(Rows of locating words and elements)
###
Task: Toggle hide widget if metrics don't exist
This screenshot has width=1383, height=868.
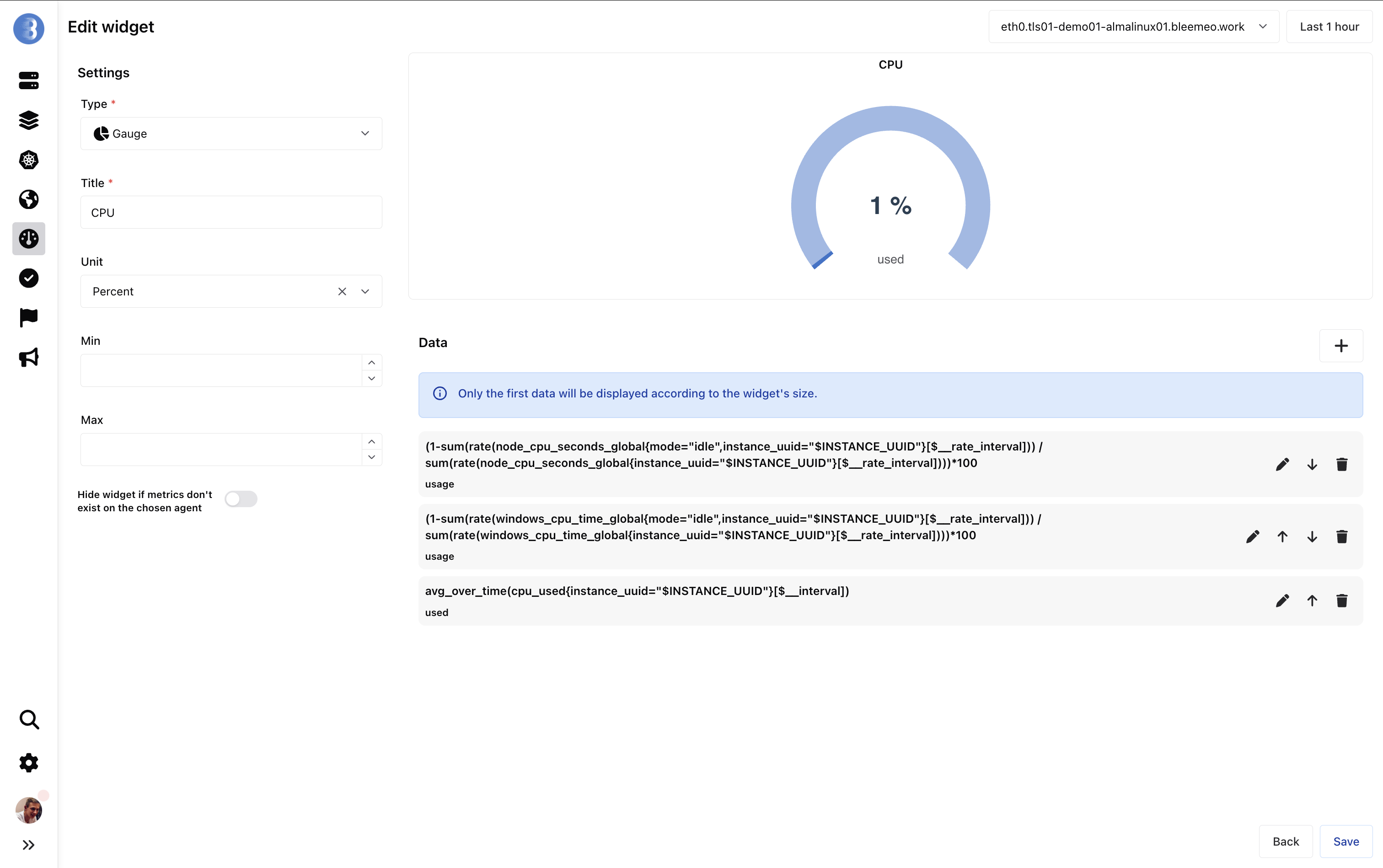Action: tap(241, 499)
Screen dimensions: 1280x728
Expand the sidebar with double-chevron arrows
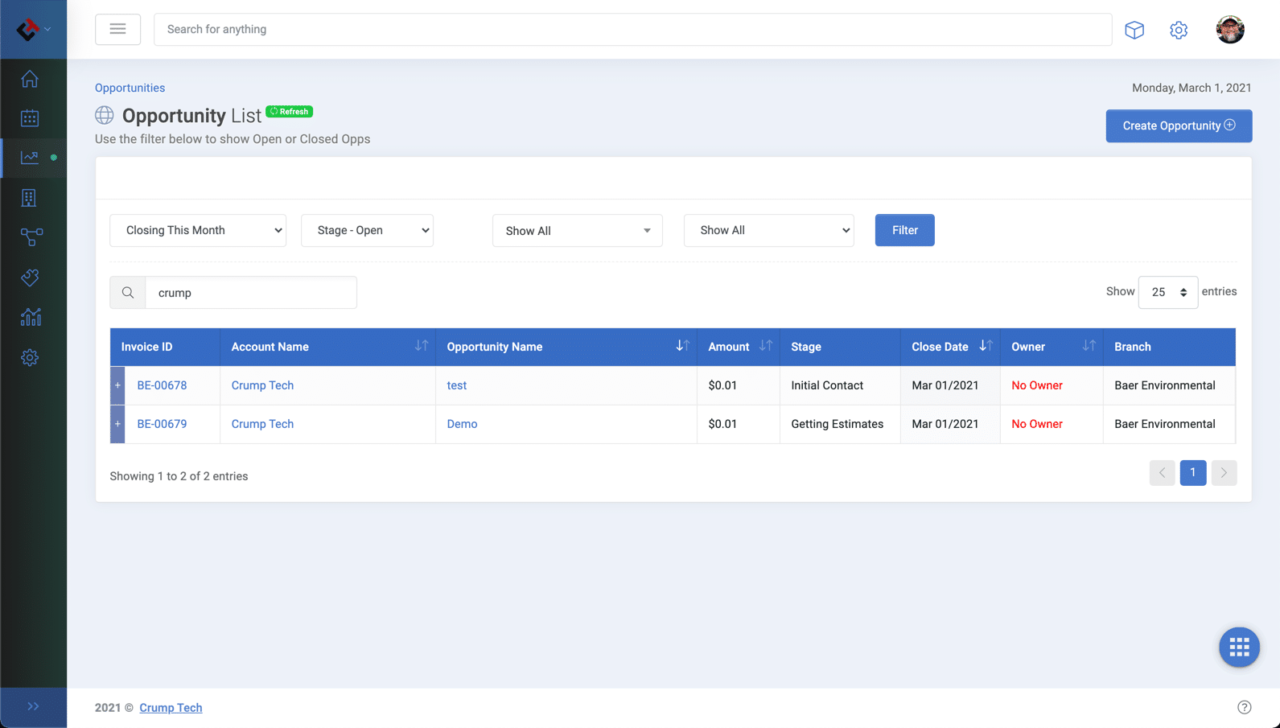(x=33, y=706)
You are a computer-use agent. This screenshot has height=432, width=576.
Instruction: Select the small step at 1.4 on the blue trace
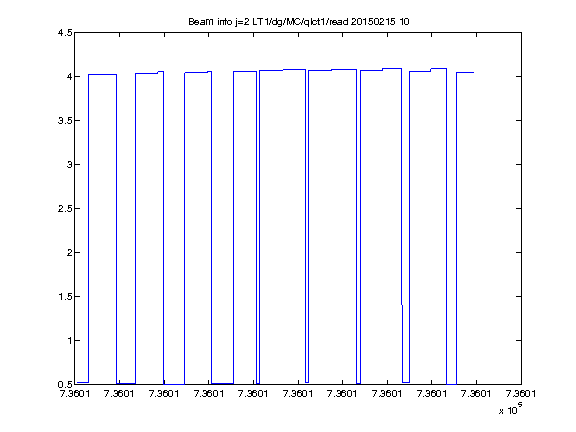(402, 305)
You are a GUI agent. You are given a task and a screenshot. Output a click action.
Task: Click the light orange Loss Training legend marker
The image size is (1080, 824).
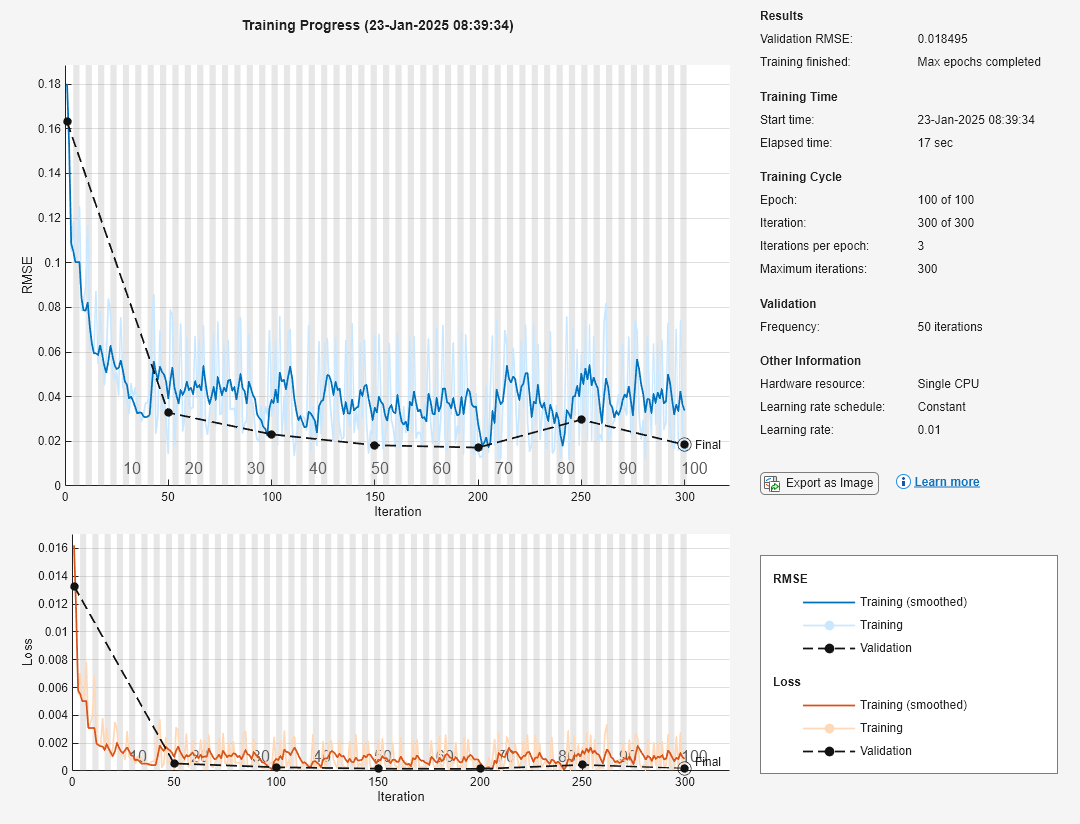click(x=829, y=728)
###
- **GIVEN EXERCISE**: Scale the rows from the line containing "Screen dimensions: 1280x728" through the end of the rows, inclusive: repeat those lines in full, requests included, with each answer coordinate multiplied by 1.25 and rounded to a whole number, halves rounding up. Leave the pictures out of your answer.

- **COMPLETED EXERCISE**:
Screen dimensions: 1280x728
Expand the sidebar with double-chevron arrows
(x=41, y=883)
You are a computer-use agent. This screenshot has height=432, width=576.
Instruction: Select the small step at 1.4 on the blue trace
(503, 381)
You are a GUI agent. You are given a task and a screenshot. Output a click action.
Task: Click the light orange Loss Training legend marker
The image size is (1080, 824).
click(x=1036, y=910)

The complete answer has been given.